Matar, qual è la sua Atlantide, la città perduta?

«Ci sono diverse parti del mondo dove mi sento a casa. Qualcosa accade quando a 5 o 6 anni realizziamo che non siamo soltanto la nostra famiglia, il nostro Paese, o qualsiasi affiliazione, razza, religione, genere... C'è qualcosa che siamo esclusivamente noi. Quando ciò accade, questo luogo, paesaggio, città, diventa non solo solitudine disperata, ma anche riconoscimento della nostra singolarità. A me accade accanto al mare, il Mediterraneo, dove sono cresciuto, a Tripoli. Per me il mare è un luogo molto evocativo, lì mi sento guarito».

Che cosa ci spinge a lasciarci alle spalle qualcosa e a metterci in viaggio?

«La differenza tra essere in esilio ed essere un expat è che chi è in esilio non può ritornare. Negli ultimi 50 anni molti di noi non vivono dove sono nati, ma dove hanno la famiglia, il lavoro... La questione dell'immigrazione è centrale oggi. Molte persone si spostano, e si interrogano in quale luogo costruire le proprie tradizioni, il proprio pensiero, quello che faranno».

Che cosa caratterizza l'amicizia vera?

«L'amicizia è un mistero. Ne abbiamo diverse in differenti momenti e noi siamo differenti con i diversi amici. L'amicizia è un luogo, una stanza. In alcune ci sentiamo innamorati. In altre, la stanza è senza finestre e piccola, ma cambia a seconda di come le persone si comportano. È una struttura sociale dinamica. L'amicizia non è come il matrimonio che prevede un contratto, c'è più sperimentazione, nessuno sa che cosa accadrà. E il miglior modo per rovinare un'amicizia è dire: dobbiamo essere amici così, è un mezzo per ucciderla. L'amicizia è improvvisazione».

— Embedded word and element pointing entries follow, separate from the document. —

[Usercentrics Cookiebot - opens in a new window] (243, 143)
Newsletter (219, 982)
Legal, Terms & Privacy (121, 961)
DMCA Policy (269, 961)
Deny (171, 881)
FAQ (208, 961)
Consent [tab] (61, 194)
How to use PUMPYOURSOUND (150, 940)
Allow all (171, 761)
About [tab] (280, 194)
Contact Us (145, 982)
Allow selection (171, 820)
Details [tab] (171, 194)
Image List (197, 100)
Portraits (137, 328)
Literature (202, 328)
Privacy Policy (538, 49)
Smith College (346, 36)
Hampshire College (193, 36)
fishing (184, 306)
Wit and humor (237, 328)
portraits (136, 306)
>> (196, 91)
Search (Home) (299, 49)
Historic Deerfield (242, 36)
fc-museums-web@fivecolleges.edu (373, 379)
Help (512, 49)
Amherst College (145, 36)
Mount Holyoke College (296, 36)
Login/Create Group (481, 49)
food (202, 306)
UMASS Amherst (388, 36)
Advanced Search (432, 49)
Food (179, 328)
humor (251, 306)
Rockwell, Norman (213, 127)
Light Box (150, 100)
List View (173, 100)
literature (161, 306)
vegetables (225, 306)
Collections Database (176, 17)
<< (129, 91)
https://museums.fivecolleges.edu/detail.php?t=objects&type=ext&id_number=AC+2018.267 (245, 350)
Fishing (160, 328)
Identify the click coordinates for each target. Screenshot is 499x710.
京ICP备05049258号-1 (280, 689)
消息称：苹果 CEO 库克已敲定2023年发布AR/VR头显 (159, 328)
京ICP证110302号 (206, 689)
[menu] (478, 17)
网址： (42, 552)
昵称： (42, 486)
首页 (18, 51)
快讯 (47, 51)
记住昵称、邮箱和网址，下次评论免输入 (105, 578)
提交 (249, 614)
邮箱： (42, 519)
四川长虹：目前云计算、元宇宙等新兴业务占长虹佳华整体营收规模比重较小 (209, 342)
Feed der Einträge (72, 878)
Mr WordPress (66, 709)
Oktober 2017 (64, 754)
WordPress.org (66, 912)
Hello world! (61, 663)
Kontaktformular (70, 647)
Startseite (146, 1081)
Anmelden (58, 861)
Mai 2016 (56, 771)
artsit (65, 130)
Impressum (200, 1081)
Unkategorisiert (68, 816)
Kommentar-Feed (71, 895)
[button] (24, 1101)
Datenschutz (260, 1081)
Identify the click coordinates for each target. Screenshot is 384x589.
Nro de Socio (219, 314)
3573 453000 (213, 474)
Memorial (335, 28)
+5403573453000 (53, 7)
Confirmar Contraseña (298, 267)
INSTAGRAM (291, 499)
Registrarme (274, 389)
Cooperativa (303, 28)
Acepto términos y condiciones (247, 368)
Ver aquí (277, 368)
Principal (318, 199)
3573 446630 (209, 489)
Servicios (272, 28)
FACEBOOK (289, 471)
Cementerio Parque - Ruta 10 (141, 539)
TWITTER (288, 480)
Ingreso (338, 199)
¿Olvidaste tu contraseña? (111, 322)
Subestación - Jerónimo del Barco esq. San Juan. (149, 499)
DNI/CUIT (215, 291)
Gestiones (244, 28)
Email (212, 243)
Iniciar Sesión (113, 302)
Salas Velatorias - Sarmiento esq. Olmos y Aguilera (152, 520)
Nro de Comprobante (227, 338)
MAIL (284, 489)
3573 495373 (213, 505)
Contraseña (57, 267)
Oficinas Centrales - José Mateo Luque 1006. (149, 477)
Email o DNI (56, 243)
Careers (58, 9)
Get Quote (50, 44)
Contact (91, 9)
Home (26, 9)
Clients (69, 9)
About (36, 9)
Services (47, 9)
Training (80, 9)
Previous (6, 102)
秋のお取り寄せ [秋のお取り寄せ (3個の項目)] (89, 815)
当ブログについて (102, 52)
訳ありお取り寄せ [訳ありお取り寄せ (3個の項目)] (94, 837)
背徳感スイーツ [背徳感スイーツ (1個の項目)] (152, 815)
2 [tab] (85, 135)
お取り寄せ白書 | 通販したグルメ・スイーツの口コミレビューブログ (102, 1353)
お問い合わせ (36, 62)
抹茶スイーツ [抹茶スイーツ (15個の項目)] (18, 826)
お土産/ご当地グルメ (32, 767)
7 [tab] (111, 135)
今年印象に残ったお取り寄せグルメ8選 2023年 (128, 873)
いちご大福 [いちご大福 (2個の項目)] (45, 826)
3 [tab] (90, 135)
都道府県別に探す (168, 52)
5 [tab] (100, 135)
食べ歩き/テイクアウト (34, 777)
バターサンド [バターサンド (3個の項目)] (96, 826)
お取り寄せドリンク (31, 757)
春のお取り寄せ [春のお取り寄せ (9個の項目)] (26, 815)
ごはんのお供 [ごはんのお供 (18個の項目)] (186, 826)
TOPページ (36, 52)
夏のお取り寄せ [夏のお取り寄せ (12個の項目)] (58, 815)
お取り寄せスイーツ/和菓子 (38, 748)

La Libia è difficile da capire?

«Non è più difficile da capire che qualsiasi altro Paese. Ogni nazione crea una propria dinamica interna, una piccola famiglia, i membri sembrano simili, ma sono radicalmente differenti. Non penso che i miei amici italiani conoscano bene gli inglesi, o viceversa. Gli italiani ad esempio sono più simili ai libici che ai britannici. La letteratura ci insegna che noi tutti abbiamo molto più in comune che non il contrario. Se leggiamo un romanzo russo dell'Ottocento, vi rimaniamo completamente coinvolti, così come da un romanzo giapponese. La letteratura ci mostra come siamo tutti profondamente connessi. Così se arriviamo in aereo a Napoli e pensiamo sono in un luogo folle, e tutte le solite idee su questa città, non capiremo nulla. Dobbiamo arrivare sui posti ed essere comprensivi, curiosi».

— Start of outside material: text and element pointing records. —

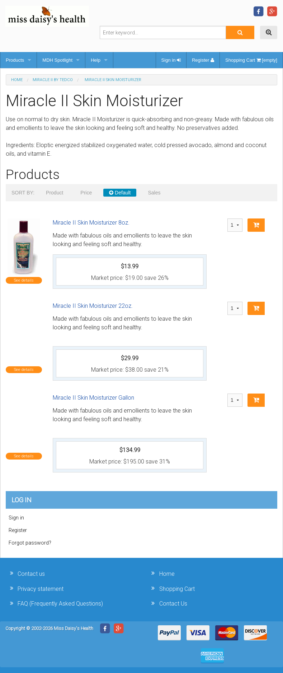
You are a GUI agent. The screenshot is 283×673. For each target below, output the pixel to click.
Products (15, 60)
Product (54, 193)
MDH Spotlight (57, 60)
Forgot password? (30, 543)
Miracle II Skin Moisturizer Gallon (93, 397)
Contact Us (173, 603)
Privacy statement (40, 588)
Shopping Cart (177, 588)
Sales (154, 193)
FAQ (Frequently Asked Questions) (60, 603)
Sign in (171, 60)
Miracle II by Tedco (53, 79)
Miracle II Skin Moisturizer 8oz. (91, 222)
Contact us (31, 573)
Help (95, 60)
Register (203, 60)
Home (17, 79)
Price (86, 193)
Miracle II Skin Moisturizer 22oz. (93, 305)
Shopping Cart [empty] (251, 60)
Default (120, 193)
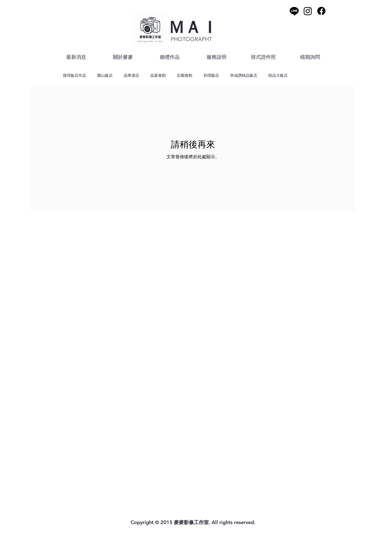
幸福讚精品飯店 (243, 75)
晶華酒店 (131, 75)
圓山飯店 (105, 75)
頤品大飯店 (278, 75)
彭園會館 (184, 75)
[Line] (294, 11)
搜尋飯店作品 (74, 75)
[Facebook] (321, 11)
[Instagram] (307, 11)
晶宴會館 (158, 75)
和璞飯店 (211, 75)
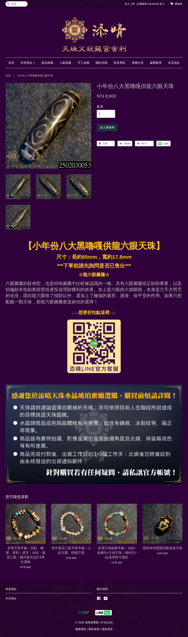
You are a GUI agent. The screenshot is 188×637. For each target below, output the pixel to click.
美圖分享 (138, 62)
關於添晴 (101, 62)
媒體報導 (156, 62)
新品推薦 (47, 62)
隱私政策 (94, 629)
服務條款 (80, 629)
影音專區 (119, 62)
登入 (127, 3)
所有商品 (28, 62)
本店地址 (174, 62)
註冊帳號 (142, 3)
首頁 (11, 62)
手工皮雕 (83, 62)
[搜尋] (17, 4)
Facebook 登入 (156, 3)
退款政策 (107, 629)
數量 (100, 106)
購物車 (178, 3)
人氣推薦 (65, 62)
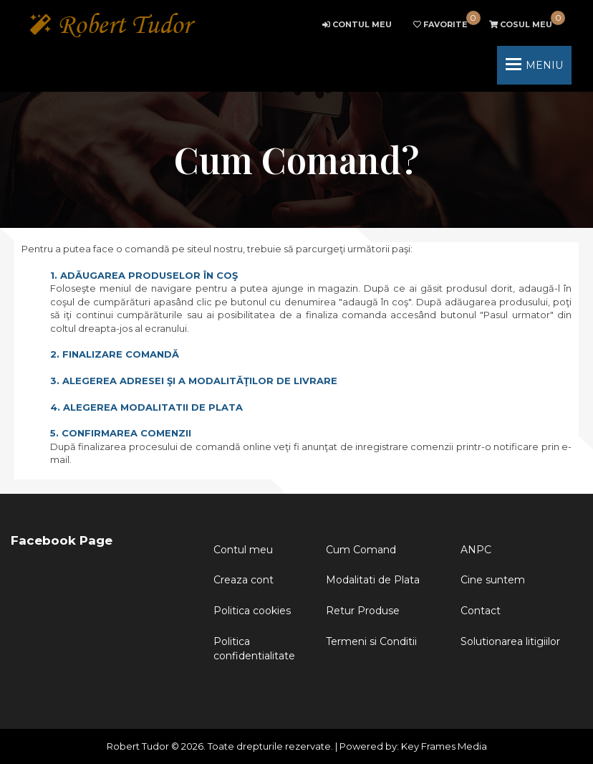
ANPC (476, 549)
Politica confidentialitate (254, 648)
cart (520, 24)
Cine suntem (493, 579)
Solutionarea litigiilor (510, 641)
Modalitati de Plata (373, 579)
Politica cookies (252, 610)
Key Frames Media (444, 746)
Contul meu (243, 549)
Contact (481, 610)
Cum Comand (361, 549)
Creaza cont (243, 579)
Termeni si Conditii (371, 641)
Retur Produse (363, 610)
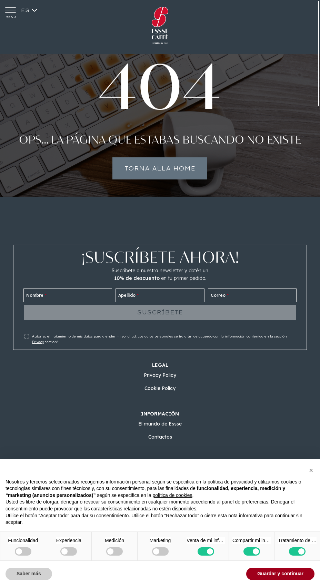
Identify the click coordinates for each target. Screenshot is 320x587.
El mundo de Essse (160, 424)
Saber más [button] (29, 573)
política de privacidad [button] (230, 482)
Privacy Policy (160, 375)
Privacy (38, 342)
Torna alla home (160, 170)
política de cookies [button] (172, 495)
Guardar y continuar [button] (280, 573)
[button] (311, 470)
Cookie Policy (160, 388)
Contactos (160, 437)
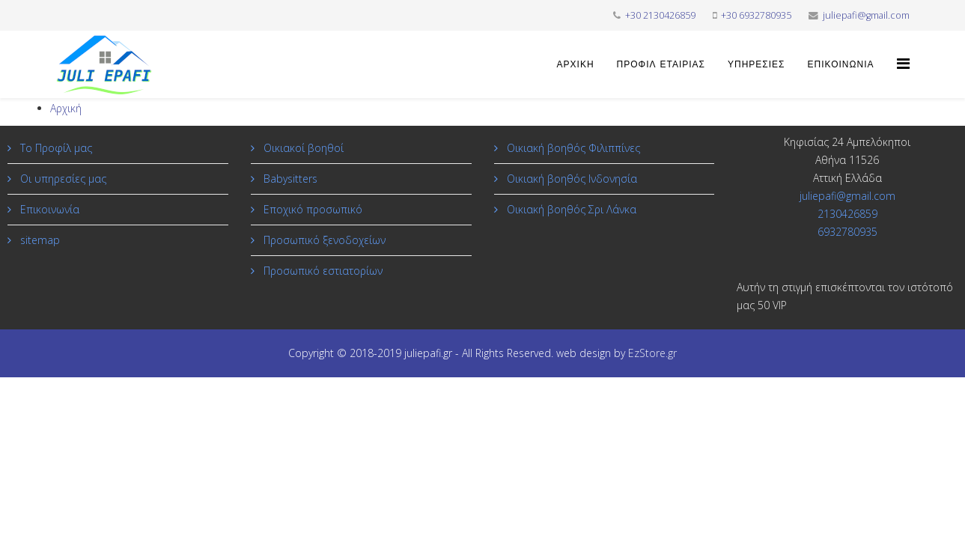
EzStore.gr (652, 353)
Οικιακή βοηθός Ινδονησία (570, 178)
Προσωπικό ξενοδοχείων (323, 240)
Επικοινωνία (841, 64)
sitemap (38, 240)
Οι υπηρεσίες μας (61, 178)
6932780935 (847, 232)
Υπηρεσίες (756, 64)
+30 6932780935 (756, 15)
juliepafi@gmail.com (866, 15)
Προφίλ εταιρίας (661, 64)
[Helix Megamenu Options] (903, 63)
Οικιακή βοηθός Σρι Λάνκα (570, 209)
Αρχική (575, 64)
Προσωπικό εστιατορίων (322, 271)
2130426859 (847, 214)
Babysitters (289, 178)
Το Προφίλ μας (54, 148)
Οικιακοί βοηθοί (302, 148)
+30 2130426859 (660, 15)
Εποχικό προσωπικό (311, 209)
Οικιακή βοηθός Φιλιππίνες (572, 148)
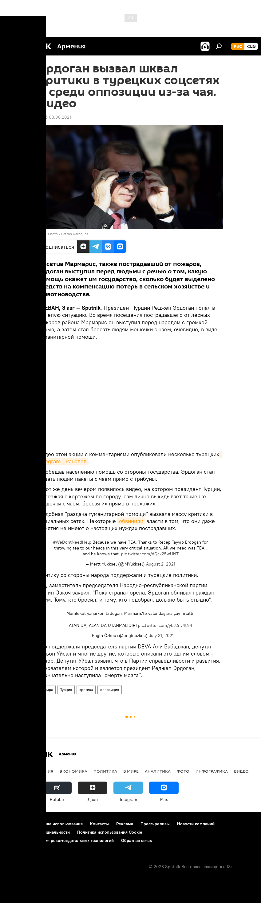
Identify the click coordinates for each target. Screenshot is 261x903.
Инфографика (212, 771)
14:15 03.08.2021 (54, 117)
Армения (43, 771)
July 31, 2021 (161, 635)
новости (16, 771)
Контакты (99, 824)
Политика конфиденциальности (38, 832)
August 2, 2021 (160, 564)
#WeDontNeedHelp (72, 542)
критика (86, 689)
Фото (183, 771)
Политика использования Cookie (109, 832)
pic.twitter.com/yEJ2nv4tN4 (165, 625)
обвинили (131, 521)
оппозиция (109, 689)
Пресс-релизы (155, 824)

L'ingenuità ha un cuore fatale?

«È un pensiero di uno dei miei personaggi, Mustafa. I tre amici sono differenti per temperamento. Mustafa è ansioso di essere protetto da minacce. Ho conosciuto persone che hanno lasciato il loro Paese non per scelta, e per loro è difficile rimanere aperti. Mustafa vuole rimanerlo, ma i pericoli lo mettono in ansia».

Perché quello del ritorno è un mito?

«I miei personaggi nel corso della vita sono cambiati e il posto dove ritornare non è più lo stesso. Però ci sono anche situazioni meno estreme. Io per esempio ho amici italiani a Londra che vivono qui da 15 anni e ritornano in Italia una o due volte l'anno. Sono a Londra perché hanno studiato qui, hanno trovato un lavoro, si sono innamorati. Quando hanno figli pensano spesso alla possibilità di un ritorno, ma sanno che andranno verso un posto differente. Loro sono italiani ma sono anche qualcosa di diverso. Come quando metti una crema sulla pelle: assorbe altre cose, i suoni, i ritmi di un posto, la cultura, e così ci si trasforma».

La rivoluzione esige grande immaginazione?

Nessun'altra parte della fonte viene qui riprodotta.